> _GIVEN ENTRIES_:
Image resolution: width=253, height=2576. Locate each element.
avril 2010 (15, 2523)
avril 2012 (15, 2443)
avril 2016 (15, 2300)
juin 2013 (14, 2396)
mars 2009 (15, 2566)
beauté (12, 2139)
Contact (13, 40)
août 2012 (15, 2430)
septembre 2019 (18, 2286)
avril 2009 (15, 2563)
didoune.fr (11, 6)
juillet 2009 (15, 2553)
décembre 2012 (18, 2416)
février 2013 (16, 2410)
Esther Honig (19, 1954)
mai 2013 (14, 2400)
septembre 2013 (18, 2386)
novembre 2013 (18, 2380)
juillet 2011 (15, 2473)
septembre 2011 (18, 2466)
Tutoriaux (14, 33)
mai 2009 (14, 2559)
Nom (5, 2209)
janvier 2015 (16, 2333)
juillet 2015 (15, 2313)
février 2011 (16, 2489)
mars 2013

> _ACTIVITY_:
What you give back must match the material exactly, beginning with its first line and ending with the line holding "janvier 2015 (16, 2333)".

> _RESULT FOR THIS EXERCISE_:
Image resolution: width=253, height=2576. Locate each element.
avril 2010 (15, 2523)
avril 2012 (15, 2443)
avril 2016 (15, 2300)
juin 2013 (14, 2396)
mars 2009 (15, 2566)
beauté (12, 2139)
Contact (13, 40)
août 2012 (15, 2430)
septembre 2019 (18, 2286)
avril 2009 (15, 2563)
didoune.fr (11, 6)
juillet 2009 (15, 2553)
décembre 2012 (18, 2416)
février 2013 (16, 2410)
Esther Honig (19, 1954)
mai 2013 (14, 2400)
septembre 2013 (18, 2386)
novembre 2013 (18, 2380)
juillet 2011 (15, 2473)
septembre 2011 (18, 2466)
Tutoriaux (14, 33)
mai 2009 (14, 2559)
Nom (5, 2209)
janvier 2015 (16, 2333)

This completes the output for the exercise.